И вот – последний эпизод этой главы, Христос у Марфы и Марии; Марфа готовит «большое угощение», Мария слушает слова Спасителя. Марфа сочла это несправедливым и попросила Христа, чтобы Он отослал Марию на помощь сестре. И услышала: «Марфа! Марфа! ты заботишься и суетишься о многом, а одно только нужно; Мария же избрала благую часть, которая не отнимется у неё». При разборе этого эпизода, как представляется, происходит некоторое смещение акцентов: те, кто склонен к деятельности, бросаются оправдывать Марфу, те, кто к созерцательности – Марию. А почему бы нам не поставить в центр рассмотрения Христа?

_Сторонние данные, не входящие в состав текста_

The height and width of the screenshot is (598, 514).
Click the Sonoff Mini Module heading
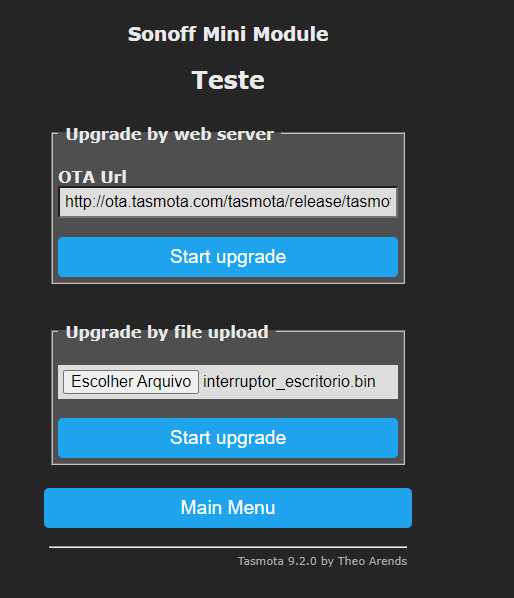(228, 34)
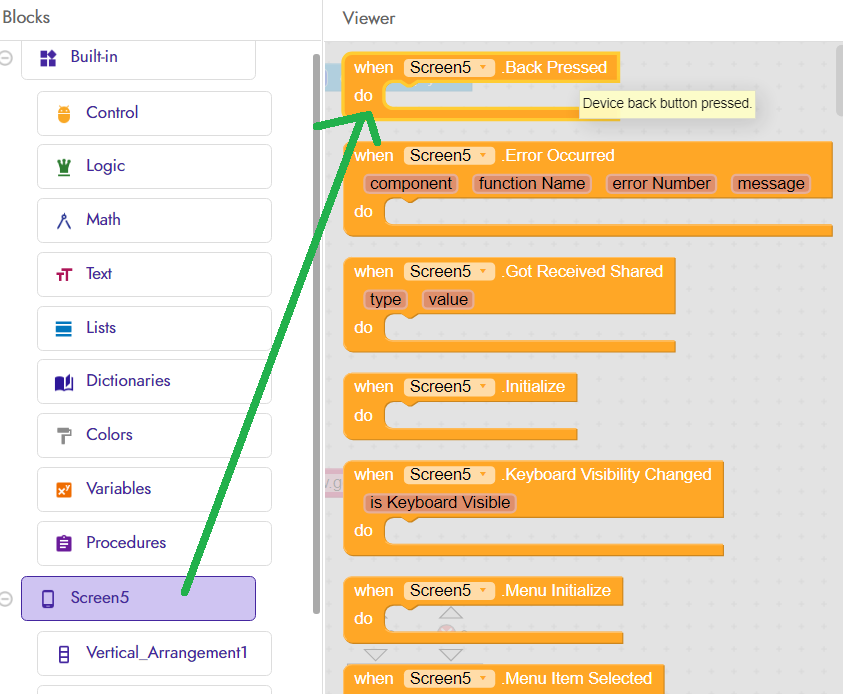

Вот подумаем: мог ли бы Он отослать Марию? – да никогда; благовествование было наполнением Его земной жизни. А сказать Марфе, что зря она так ожесточилась, Он тоже не мог, потому что жалел ее и ценил ее усилия – не потому что они были направлены на то, чтобы Ему угодить, а потому что она была щедрой, гостеприимной, радушной, а это вовсе не плохие качества. И тем более не мог Он сказать, чтобы она бросила эту свою суету и присоединилась к сестре, потому что это тоже было бы для нее оскорбительно. Но ведь и Мария претерпела: она в сущности получила довольно резкое замечание от старшей сестры. И вот, Христос говорит обеим в сущности о свободе выбора: Марфа сама выбрала занятие для себя, и пресекать ее – значит пресекать ее свободу воли. Что выбрала, то и выбрала, и греха в ее выборе нет. Выбор же Марии был благ, и не может у нее отняться.
Так давайте же читать этот эпизод не для того чтобы снова и снова увязать в ожесточенных и бесплодных спорах о том, кто из сестер подлежит нашему осуждению, а для того чтобы учиться у Христа именно не-осуждению. Представляется, что Марфа и Мария прекрасно иллюстрируют известный тезис Блаженного Августина о границах расхождений среди христиан: обе они любят Господа, обе едины в стремлении почтить Учителя, но только одна – угощением, а другая – своим вниманием.
Остается только пожелать, чтобы Марфы и Марии были взаимно снисходительны – в воспоминание о Господе нашем Иисусе Христе.